=== Begin Enclosure ===

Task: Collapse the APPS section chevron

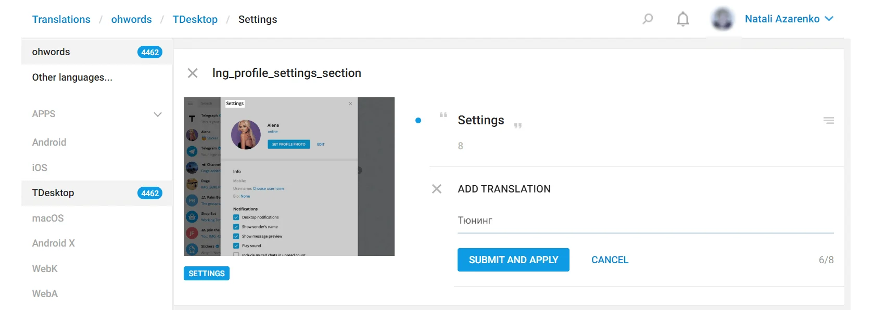Action: (157, 114)
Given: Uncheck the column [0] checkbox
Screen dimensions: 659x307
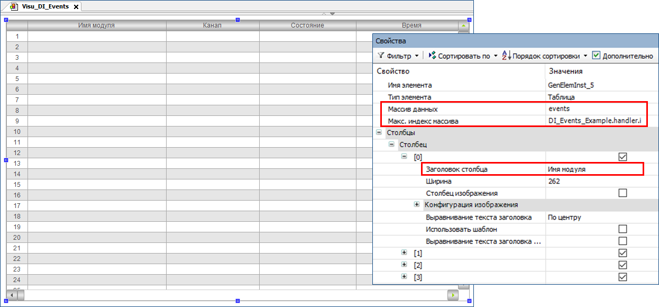Looking at the screenshot, I should coord(623,157).
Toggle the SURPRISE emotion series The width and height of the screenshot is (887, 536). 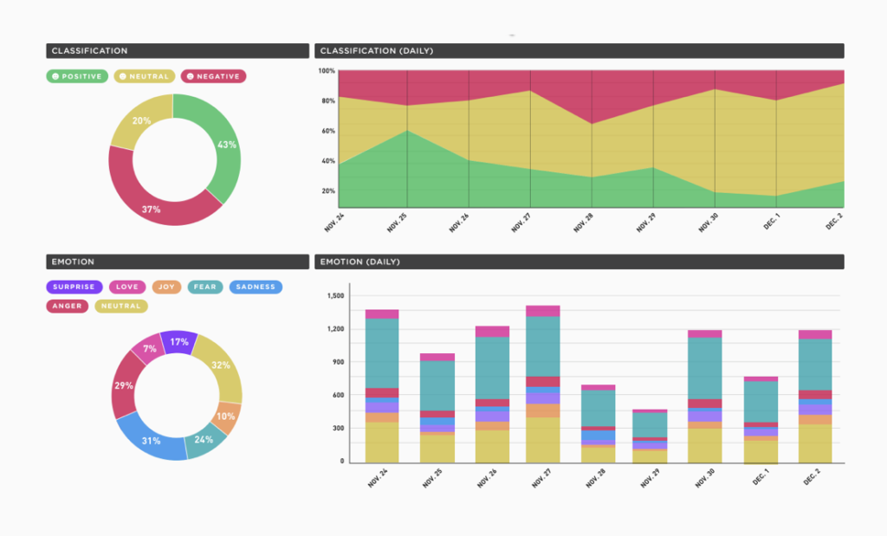(x=74, y=287)
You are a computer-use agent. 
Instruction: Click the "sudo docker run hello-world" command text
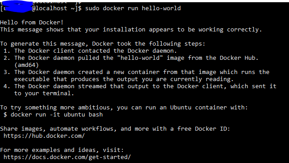[133, 8]
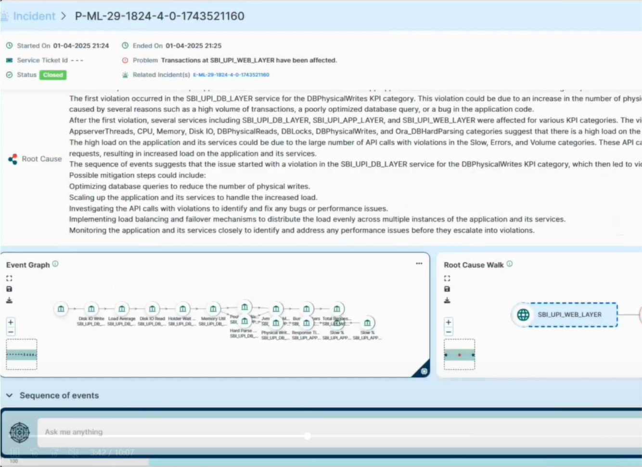
Task: Download the Event Graph image
Action: coord(9,300)
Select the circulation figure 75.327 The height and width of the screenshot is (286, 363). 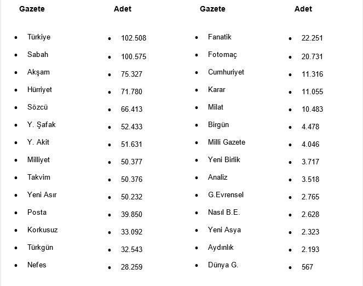tap(132, 74)
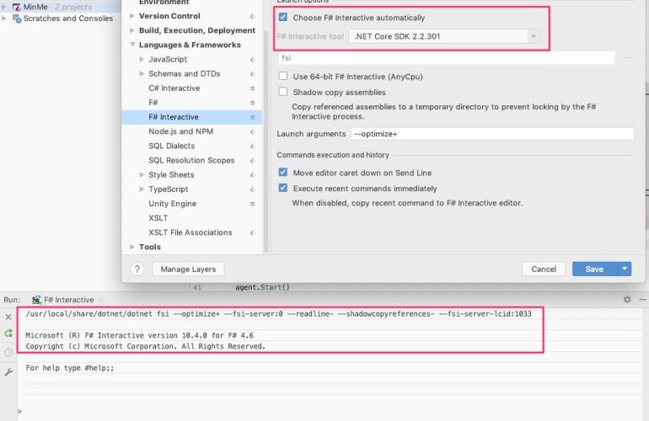Open the F# Interactive tool dropdown

point(533,36)
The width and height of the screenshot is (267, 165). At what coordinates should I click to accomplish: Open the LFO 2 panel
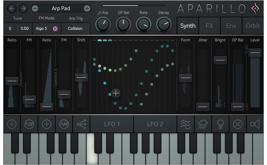pyautogui.click(x=155, y=124)
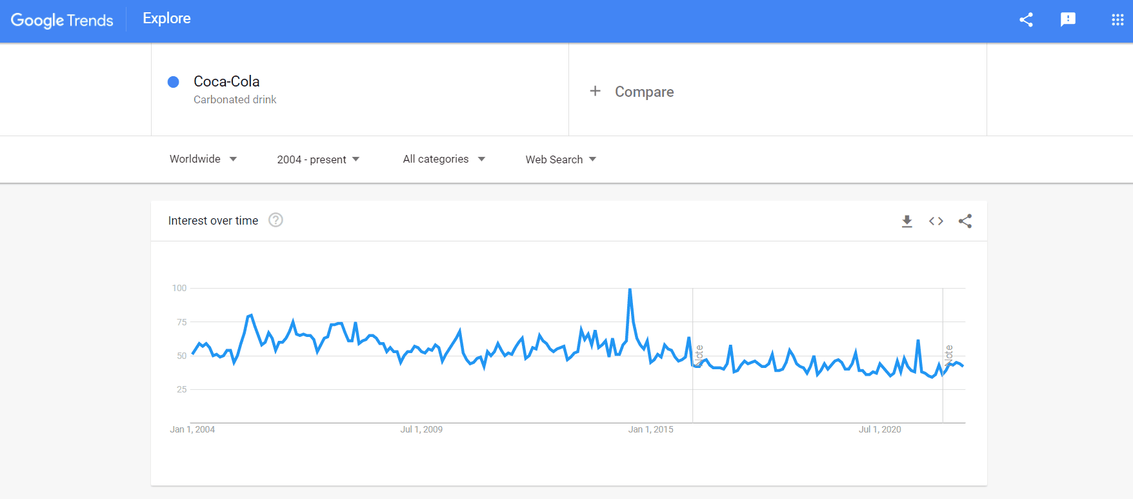The width and height of the screenshot is (1133, 499).
Task: Download the interest over time CSV
Action: click(x=907, y=221)

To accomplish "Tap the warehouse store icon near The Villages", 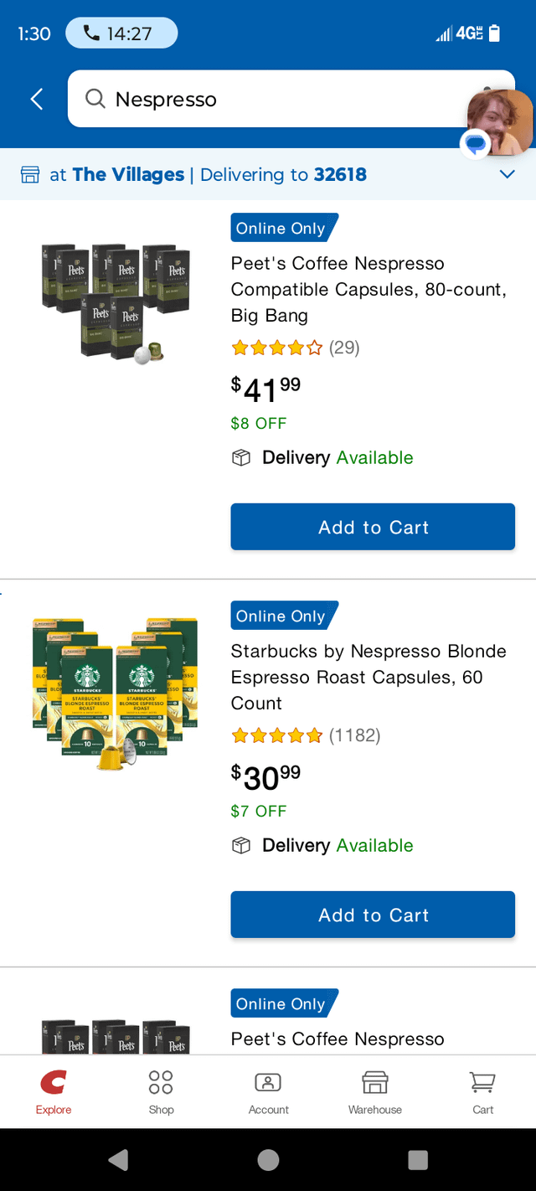I will (30, 174).
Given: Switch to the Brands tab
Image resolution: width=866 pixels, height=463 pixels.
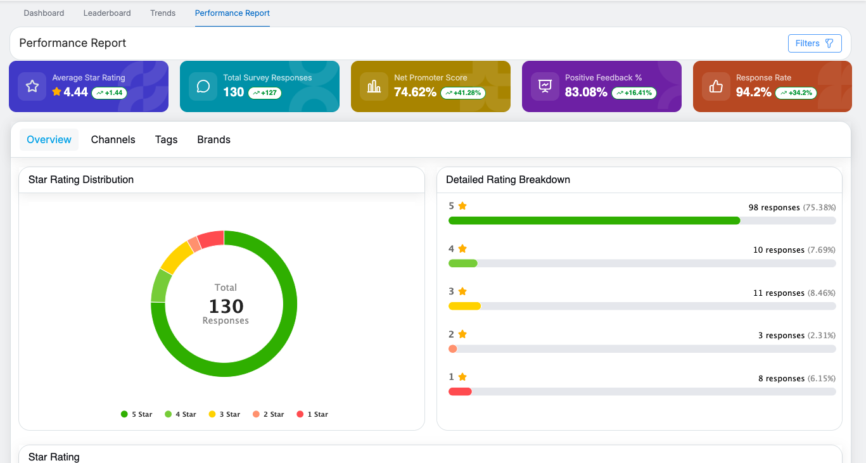Looking at the screenshot, I should [213, 139].
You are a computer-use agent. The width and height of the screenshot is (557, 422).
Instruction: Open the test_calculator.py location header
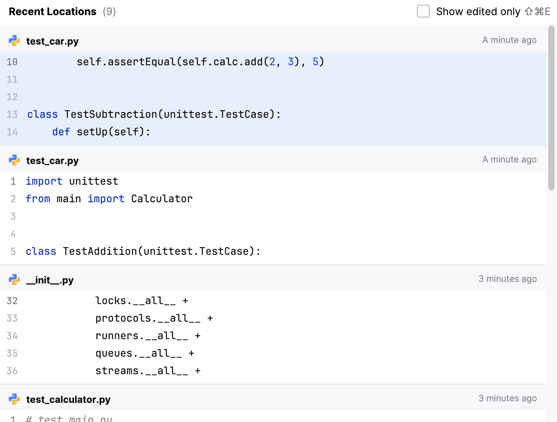(x=68, y=399)
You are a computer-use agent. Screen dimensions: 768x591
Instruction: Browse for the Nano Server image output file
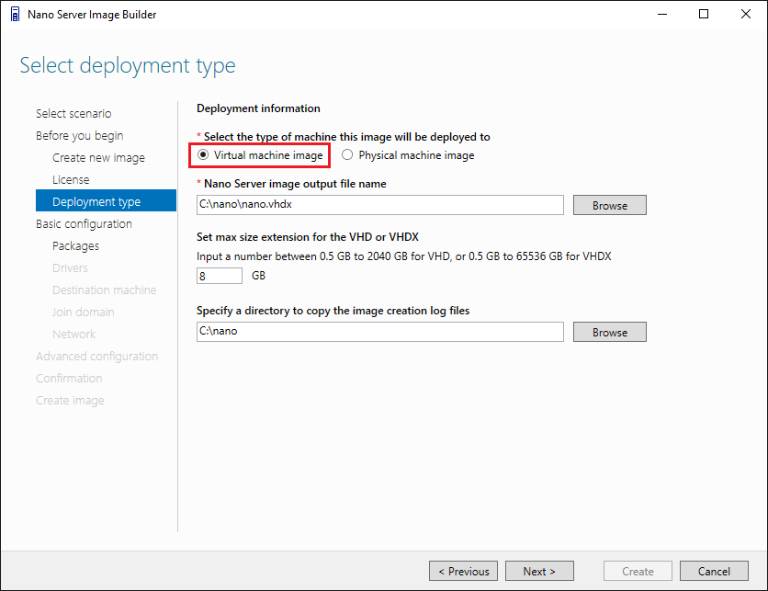coord(610,205)
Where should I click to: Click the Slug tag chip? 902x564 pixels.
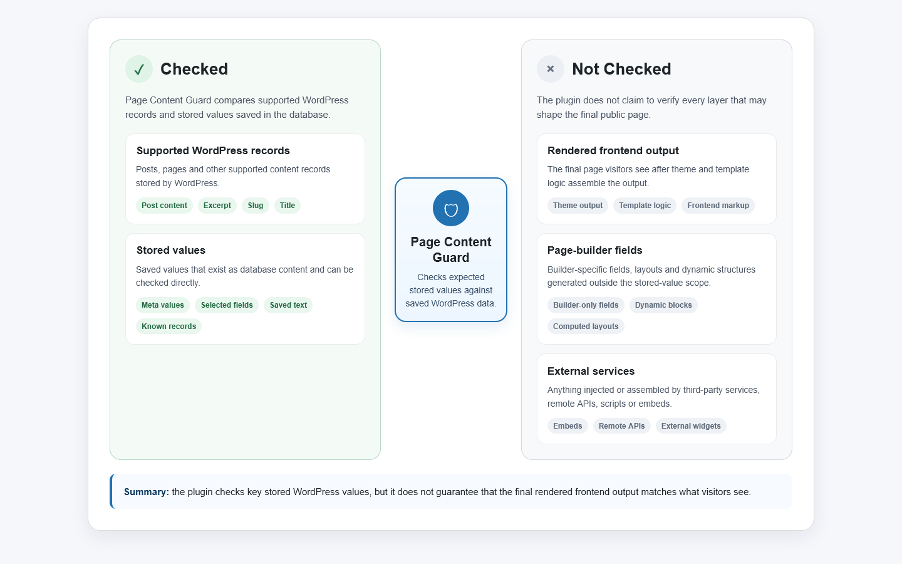(x=256, y=206)
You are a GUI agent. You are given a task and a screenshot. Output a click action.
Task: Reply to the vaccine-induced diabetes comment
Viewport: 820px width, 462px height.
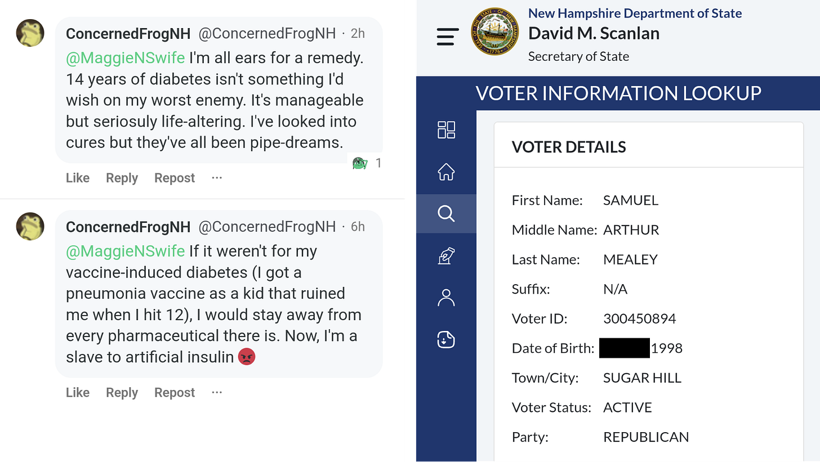tap(122, 392)
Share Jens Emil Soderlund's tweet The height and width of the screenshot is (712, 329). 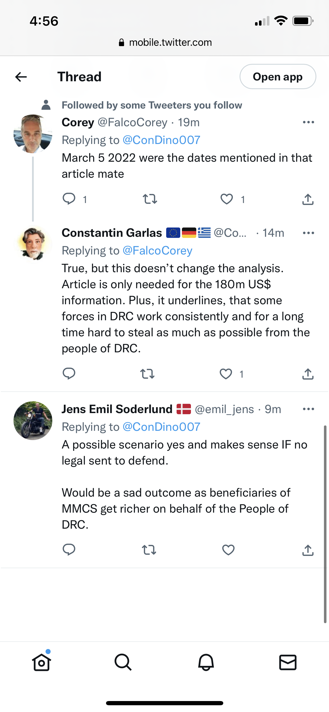coord(308,550)
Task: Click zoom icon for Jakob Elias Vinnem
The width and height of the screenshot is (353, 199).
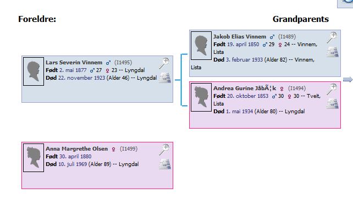Action: click(332, 37)
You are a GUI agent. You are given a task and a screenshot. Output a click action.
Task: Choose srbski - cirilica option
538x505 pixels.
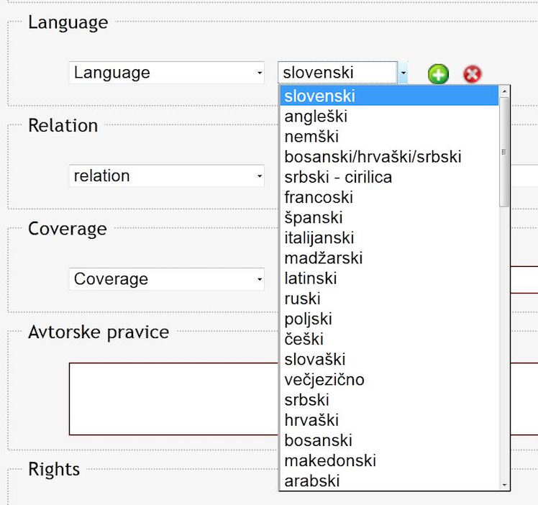click(x=338, y=177)
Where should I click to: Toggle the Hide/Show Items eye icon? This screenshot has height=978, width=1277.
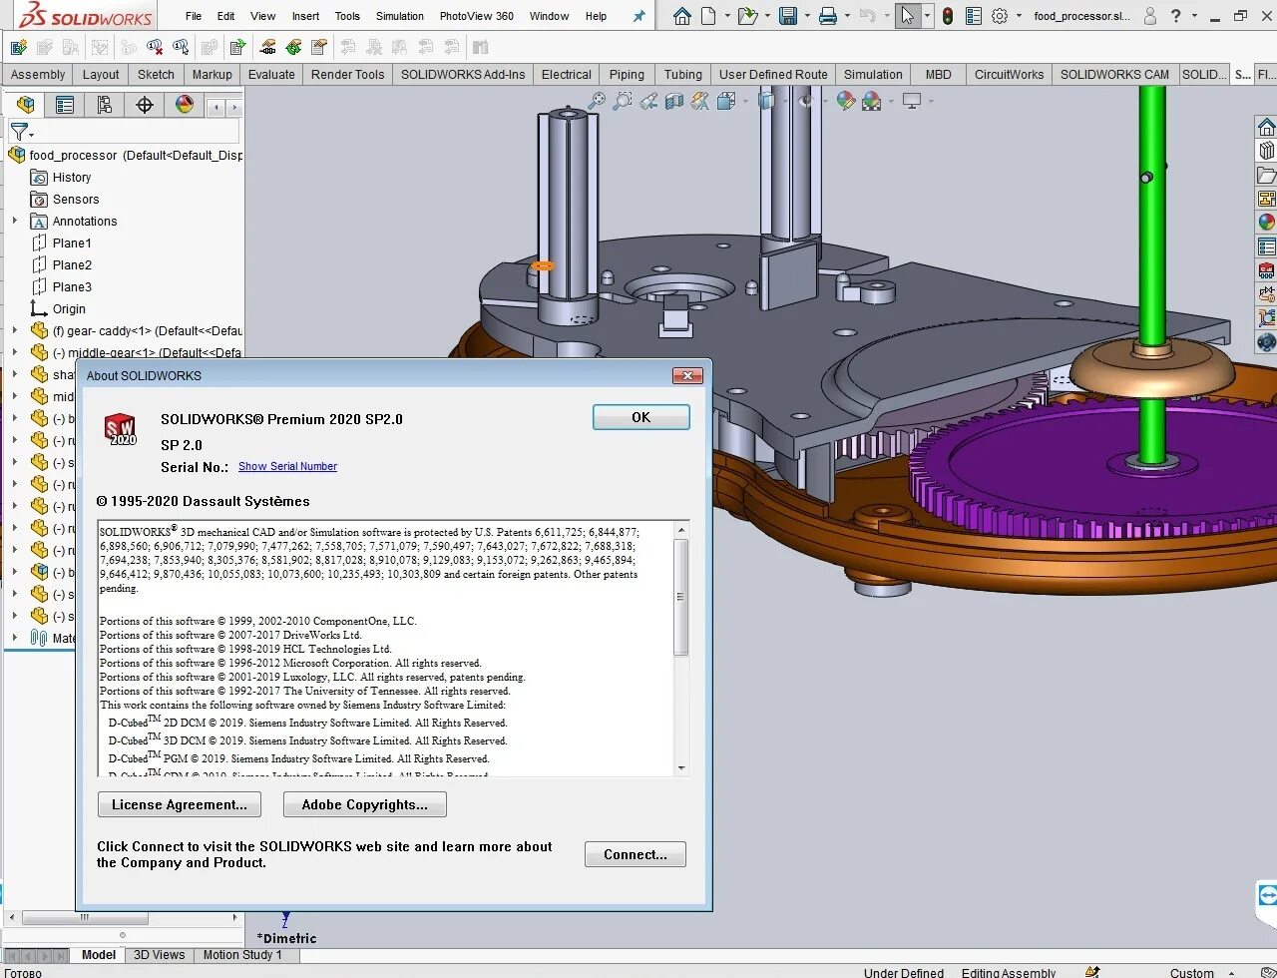(x=803, y=101)
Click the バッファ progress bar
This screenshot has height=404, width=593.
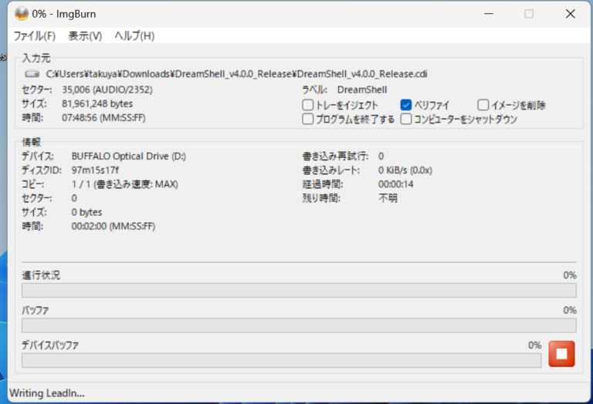click(298, 325)
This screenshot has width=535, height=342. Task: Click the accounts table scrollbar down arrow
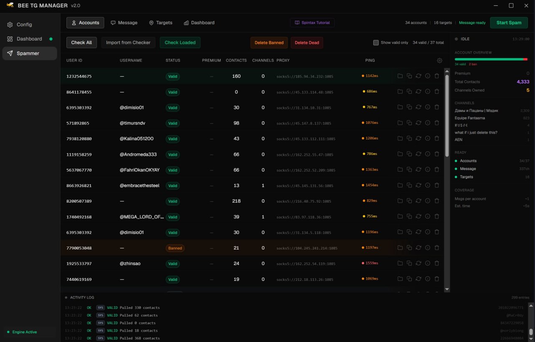tap(447, 289)
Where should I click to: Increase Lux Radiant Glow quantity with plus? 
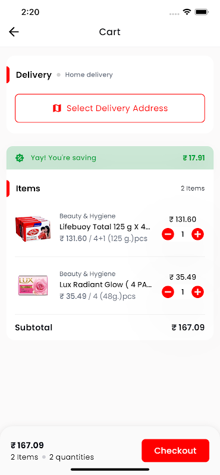coord(197,292)
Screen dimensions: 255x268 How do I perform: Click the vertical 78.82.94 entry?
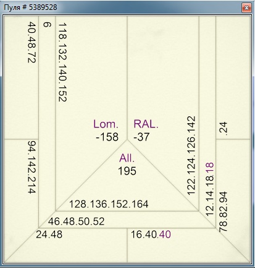pos(223,212)
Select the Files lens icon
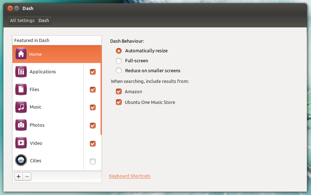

=== End Enclosure ===

- _ABOUT THIS TASK_
Make an exact copy of the lines above, beginning with the line with "Instruction: Browse for" and ending with the line with "Task: Reply to", and keep the pictures out of it.

- _COMPLETED TASK_
Instruction: Browse for the Nano Server image output file
coord(610,205)
Where should I click to: Click the Slug tag chip? 902x564 pixels.
(x=256, y=206)
You are a GUI agent. You are given a task and a screenshot. Output a click action.
Task: Reply to the vaccine-induced diabetes comment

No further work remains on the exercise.